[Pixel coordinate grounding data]
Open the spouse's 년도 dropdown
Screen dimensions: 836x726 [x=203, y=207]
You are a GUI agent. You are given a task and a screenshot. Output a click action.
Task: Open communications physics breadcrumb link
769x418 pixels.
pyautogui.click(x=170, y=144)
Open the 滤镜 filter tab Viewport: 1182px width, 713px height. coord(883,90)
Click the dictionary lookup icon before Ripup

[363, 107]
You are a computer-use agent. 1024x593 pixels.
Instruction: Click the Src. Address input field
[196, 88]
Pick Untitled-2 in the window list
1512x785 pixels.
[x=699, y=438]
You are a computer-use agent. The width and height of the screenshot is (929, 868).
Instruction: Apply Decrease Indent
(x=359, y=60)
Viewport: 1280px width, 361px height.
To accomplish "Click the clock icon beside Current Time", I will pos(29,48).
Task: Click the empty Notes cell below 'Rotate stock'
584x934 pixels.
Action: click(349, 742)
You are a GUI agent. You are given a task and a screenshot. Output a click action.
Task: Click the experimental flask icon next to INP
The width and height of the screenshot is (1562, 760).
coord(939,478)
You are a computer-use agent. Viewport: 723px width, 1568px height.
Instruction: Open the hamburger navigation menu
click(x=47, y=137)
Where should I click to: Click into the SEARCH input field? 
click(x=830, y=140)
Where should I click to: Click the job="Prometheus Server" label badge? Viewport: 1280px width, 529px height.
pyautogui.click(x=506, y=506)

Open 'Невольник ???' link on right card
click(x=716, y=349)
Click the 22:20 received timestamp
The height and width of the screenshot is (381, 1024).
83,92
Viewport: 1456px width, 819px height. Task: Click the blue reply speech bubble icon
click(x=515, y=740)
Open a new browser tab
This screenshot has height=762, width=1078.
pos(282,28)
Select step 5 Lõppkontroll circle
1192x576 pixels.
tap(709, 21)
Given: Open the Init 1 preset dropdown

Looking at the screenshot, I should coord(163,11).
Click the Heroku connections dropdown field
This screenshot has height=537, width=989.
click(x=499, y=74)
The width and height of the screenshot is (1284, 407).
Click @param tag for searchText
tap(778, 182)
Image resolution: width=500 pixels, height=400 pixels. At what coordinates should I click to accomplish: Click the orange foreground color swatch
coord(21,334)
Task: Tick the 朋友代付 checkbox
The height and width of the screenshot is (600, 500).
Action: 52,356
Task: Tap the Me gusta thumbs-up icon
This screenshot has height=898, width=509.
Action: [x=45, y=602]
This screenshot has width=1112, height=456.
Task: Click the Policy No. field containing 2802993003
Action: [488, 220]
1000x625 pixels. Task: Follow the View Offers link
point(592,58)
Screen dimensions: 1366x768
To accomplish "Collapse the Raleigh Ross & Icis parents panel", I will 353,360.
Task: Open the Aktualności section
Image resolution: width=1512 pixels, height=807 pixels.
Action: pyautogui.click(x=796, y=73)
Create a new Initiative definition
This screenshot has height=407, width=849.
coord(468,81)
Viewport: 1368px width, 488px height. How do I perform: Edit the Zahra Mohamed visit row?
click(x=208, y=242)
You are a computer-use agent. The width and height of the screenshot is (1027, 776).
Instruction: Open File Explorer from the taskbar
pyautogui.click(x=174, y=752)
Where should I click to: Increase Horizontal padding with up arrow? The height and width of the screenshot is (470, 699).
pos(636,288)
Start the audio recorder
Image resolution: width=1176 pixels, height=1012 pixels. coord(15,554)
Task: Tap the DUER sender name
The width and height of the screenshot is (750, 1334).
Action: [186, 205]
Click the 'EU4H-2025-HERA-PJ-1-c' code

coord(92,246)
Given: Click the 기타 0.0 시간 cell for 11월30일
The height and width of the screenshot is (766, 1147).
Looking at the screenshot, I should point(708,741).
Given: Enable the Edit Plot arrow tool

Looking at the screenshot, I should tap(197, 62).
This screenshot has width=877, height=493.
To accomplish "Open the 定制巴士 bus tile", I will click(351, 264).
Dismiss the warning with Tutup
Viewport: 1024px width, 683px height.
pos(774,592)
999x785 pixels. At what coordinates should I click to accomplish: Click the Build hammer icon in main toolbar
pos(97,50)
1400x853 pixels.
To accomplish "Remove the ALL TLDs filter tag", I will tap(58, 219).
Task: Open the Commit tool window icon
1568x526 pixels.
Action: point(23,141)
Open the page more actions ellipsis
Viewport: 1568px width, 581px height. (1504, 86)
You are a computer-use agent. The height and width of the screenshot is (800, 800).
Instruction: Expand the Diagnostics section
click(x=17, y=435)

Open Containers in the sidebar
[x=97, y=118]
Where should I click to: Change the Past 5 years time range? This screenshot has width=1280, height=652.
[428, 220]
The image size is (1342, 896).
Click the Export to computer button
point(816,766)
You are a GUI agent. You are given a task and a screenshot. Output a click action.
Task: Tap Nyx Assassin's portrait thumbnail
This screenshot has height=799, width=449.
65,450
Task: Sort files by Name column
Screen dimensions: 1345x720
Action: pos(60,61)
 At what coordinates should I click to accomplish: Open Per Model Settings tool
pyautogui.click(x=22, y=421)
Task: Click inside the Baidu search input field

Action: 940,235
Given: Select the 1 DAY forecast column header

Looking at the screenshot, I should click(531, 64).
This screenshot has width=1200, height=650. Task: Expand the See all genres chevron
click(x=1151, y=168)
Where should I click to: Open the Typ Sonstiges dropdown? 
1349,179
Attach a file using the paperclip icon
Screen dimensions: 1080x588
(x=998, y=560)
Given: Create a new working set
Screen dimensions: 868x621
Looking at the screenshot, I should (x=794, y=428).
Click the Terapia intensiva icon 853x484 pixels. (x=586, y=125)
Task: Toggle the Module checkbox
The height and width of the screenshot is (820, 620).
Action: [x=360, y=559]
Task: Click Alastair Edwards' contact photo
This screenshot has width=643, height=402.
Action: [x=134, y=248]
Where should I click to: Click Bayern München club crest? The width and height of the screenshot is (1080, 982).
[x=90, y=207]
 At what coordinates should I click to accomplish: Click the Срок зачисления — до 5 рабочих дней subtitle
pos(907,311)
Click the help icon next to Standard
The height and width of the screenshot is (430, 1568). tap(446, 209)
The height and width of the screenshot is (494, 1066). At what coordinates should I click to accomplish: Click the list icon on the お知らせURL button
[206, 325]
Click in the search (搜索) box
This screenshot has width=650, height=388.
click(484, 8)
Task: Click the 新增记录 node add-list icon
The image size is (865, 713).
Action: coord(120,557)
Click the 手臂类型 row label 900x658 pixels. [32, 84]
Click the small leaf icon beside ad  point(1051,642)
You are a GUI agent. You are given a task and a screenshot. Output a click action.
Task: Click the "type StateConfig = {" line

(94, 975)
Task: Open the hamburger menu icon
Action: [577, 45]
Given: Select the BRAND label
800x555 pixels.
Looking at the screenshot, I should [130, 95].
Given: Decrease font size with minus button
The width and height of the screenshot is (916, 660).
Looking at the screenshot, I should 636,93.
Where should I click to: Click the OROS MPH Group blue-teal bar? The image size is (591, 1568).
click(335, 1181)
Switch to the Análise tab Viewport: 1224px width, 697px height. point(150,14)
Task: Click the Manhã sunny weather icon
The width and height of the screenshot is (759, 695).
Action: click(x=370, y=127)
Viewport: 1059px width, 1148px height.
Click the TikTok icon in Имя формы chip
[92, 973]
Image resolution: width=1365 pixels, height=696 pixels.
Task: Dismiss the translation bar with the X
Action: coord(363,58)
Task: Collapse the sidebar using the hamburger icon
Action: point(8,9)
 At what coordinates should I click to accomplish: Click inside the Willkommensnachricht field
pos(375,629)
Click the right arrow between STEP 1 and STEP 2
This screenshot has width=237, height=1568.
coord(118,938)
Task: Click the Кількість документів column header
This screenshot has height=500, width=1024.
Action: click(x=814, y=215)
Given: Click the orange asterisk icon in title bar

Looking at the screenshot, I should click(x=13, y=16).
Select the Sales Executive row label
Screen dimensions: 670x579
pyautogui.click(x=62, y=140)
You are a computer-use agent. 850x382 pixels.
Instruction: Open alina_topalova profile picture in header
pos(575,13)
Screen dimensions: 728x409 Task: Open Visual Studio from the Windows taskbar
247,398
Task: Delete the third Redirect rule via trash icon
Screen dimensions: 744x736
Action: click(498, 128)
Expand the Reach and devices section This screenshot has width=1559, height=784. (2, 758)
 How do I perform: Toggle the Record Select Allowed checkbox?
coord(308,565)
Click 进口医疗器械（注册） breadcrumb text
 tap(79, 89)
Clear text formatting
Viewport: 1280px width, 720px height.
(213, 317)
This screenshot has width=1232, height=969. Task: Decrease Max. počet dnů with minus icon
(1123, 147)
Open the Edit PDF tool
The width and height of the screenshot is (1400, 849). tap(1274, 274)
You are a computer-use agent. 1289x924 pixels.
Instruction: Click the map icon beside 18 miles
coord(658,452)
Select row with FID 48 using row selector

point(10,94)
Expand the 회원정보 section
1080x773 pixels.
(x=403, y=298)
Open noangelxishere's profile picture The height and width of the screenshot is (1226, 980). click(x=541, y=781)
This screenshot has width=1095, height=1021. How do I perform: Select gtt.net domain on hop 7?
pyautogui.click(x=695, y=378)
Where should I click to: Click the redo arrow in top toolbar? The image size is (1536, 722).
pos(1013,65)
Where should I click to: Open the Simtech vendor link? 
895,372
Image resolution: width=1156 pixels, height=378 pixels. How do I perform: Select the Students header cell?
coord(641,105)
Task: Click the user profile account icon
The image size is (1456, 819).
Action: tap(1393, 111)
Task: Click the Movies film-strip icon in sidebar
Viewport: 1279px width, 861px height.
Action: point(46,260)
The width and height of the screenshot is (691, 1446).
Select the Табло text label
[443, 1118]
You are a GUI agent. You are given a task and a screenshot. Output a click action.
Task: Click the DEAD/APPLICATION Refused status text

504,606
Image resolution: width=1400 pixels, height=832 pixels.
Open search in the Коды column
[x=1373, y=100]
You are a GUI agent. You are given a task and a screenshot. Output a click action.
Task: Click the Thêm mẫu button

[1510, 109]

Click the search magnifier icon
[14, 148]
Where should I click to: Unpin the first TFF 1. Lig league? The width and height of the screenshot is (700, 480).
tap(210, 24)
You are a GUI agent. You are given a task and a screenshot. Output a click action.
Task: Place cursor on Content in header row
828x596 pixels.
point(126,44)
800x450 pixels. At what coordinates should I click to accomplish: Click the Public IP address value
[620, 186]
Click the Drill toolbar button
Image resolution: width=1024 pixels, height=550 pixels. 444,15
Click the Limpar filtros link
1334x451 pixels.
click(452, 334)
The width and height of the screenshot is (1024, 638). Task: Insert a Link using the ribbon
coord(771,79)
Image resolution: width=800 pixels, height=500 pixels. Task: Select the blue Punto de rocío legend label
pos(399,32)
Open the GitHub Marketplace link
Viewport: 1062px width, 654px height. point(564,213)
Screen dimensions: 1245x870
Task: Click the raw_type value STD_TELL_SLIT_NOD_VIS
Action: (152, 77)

EXERCISE DIRECTIONS |
What is needed is an exact copy of the lines above, from the one containing "This screenshot has width=1200, height=650." through the one containing "Given: Create a new working set", with nothing added.

WORKED SOLUTION |
This screenshot has width=1200, height=650. Task: Expand the See all genres chevron
click(x=1151, y=168)
Where should I click to: Open the Typ Sonstiges dropdown? 
1349,179
Attach a file using the paperclip icon
Screen dimensions: 1080x588
(x=998, y=560)
Given: Create a new working set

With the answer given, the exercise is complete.